* Exercise tasks *
A - Print the passage from the clothes-peg algometry study exactly, starting at "Algometry with a" and ending at "the algometric study.".
B - List every group of patients that the clothes-peg algometry study states was not included or was excluded.
C - Go on with the clothes-peg algometry study from the point where its text stops.

* Passage for review *
+===+

Algometry with a clothes peg compared to an electronic pressure algometer: a randomized cross-sectional study in pain patients

The study protocol was approved by the local ethics committee.

At the Bern University Hospital 170 consecutive in-patients suffering from pain were asked to participate, 157 of them consented to participate in the algometric study.

Our aim was to explore the two test methods in a wide range of pain types. Therefore, we recruited patients in different clinical departments, i.e. the orthopaedic department (orthopaedic pain group) and the medical-psychosomatic department (medical-psychosomatic pain group). Eligibility criterion was an acute or chronic pain condition as the primary clinical problem. Patients with pain disorders of neuropathic origin (e.g. peripheral neuropathy or radiation syndromes) were not included because of expected inhomogeneous peripheral pain sensitivity condition. We also excluded patients with craniocerebral trauma and those with an inflamed or traumatised algometric measuring site (e.g. infected ear lobe, broken hand).

In order to determine the correlation between the algometric methods, the tests were performed using a randomized cross-sectional design. Moreover, both tests were carried out during the same session. The order of the tests was individually determined by flipping a coin.

+===+

* Dataset content *
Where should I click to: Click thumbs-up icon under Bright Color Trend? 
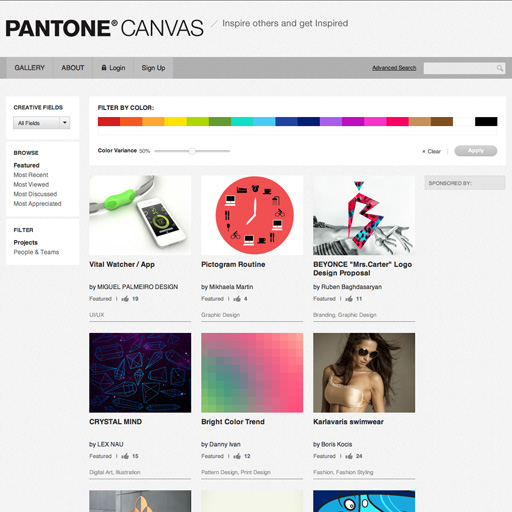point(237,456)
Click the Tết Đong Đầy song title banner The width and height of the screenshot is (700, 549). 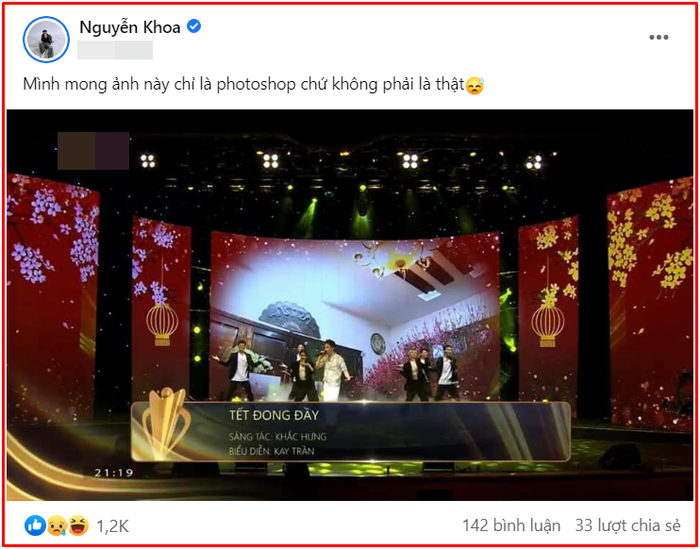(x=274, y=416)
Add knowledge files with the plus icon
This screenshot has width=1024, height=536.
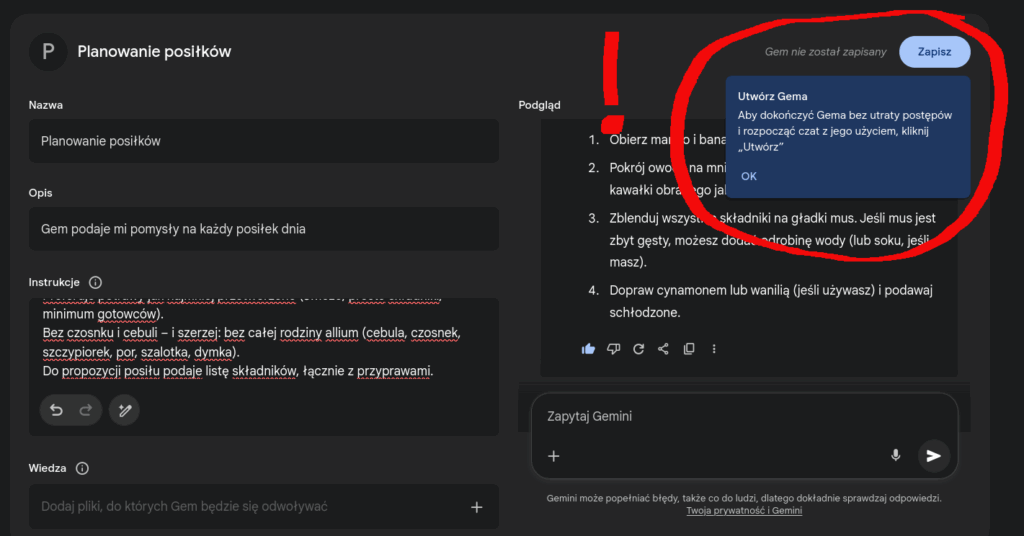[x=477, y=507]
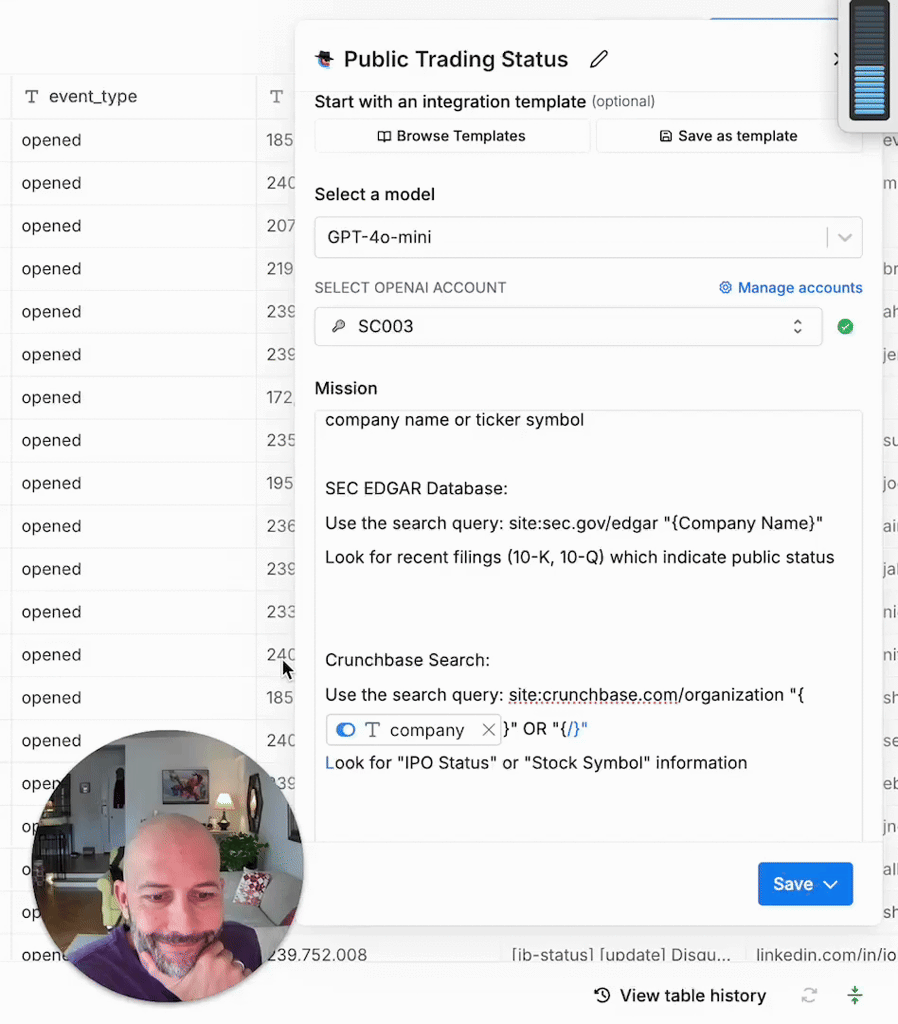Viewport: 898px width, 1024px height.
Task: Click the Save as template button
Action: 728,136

+===+

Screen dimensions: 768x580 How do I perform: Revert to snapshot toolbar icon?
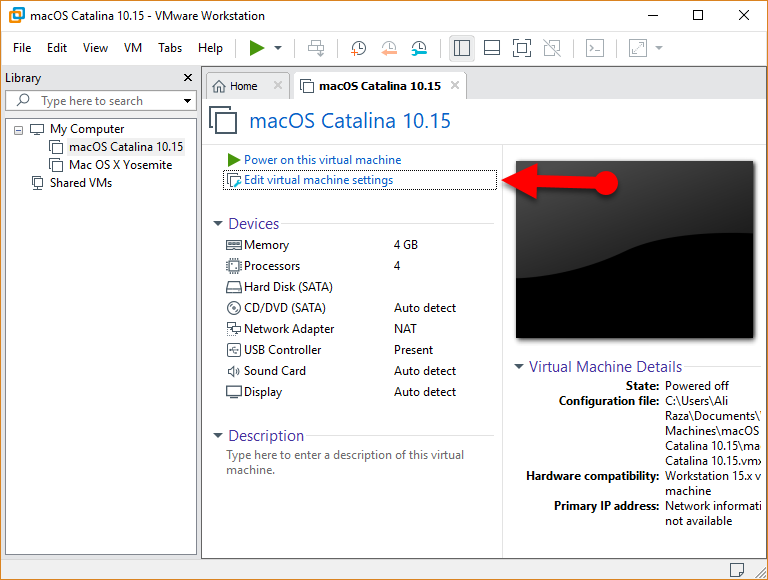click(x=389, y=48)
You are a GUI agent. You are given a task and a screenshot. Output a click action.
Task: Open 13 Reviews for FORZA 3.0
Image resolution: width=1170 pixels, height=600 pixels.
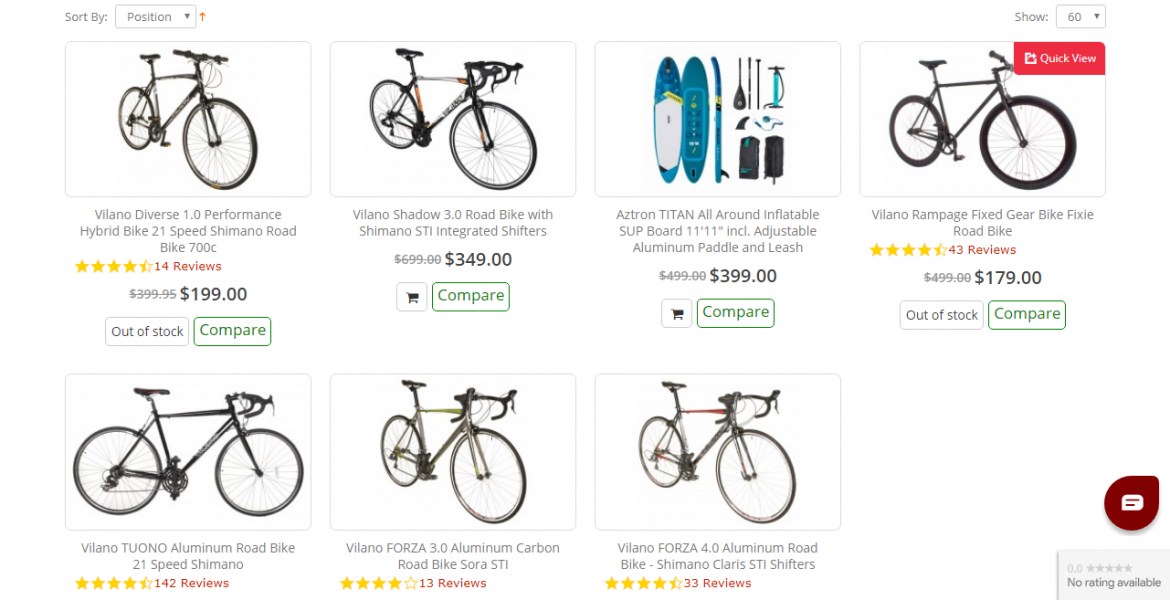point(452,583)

+===+

* Replies *
A -
Algometry with a clothes peg compared to an electronic pressure algometer: a randomized cross-sectional study in pain patients

The study protocol was approved by the local ethics committee.

At the Bern University Hospital 170 consecutive in-patients suffering from pain were asked to participate, 157 of them consented to participate in the algometric study.

B -
- Patients with pain disorders of neuropathic origin (e.g. peripheral neuropathy or radiation syndromes)
- Patients with craniocerebral trauma
- Patients with an inflamed or traumatised algometric measuring site (e.g. infected ear lobe, broken hand)

C -
To compare test-retest reliability (repeatability) of the two methods, clothes peg test and pressure algometry were repeated in a consecutive subgroup of chronic patients of the medical-psychosomatic department with pain duration of more than 6 months. Patients needed to stay in the hospital for at least 7 days to qualify for repeatability analysis. The retest assessments were performed exactly the same way as the previous test session, i.e. at the same time of the day, under identical conditions, and by the same tester.

To assess the psychological status of the patients, they were asked to fill in a self-rating test each time they underwent pain testing. We applied the validated German Version of the depression subscale of the Hospital Anxiety and Depression Scale (HADS-D), which is designed to rate symptoms and levels of depression in non-psychiatric populations [8]. Total HADS-D scores (range 0-21) were interpreted either as clinically relevant or clinically not relevant according to a cut-off-value of ≥ 9 for clinically relevant depression [9].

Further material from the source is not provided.